WHAT TO DO — Please repeat the line that contains "[YouTube] (712, 18)" and every line after it, exactly, through the end of the records.

BEGIN DATASET EXTRACT

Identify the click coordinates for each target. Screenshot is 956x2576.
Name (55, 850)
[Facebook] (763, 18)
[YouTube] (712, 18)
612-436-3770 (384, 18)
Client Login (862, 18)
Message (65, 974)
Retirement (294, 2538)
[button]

END DATASET EXTRACT

REPLY TO THE TASK —
[YouTube] (712, 18)
612-436-3770 (384, 18)
Client Login (862, 18)
Message (65, 974)
Retirement (294, 2538)
[button]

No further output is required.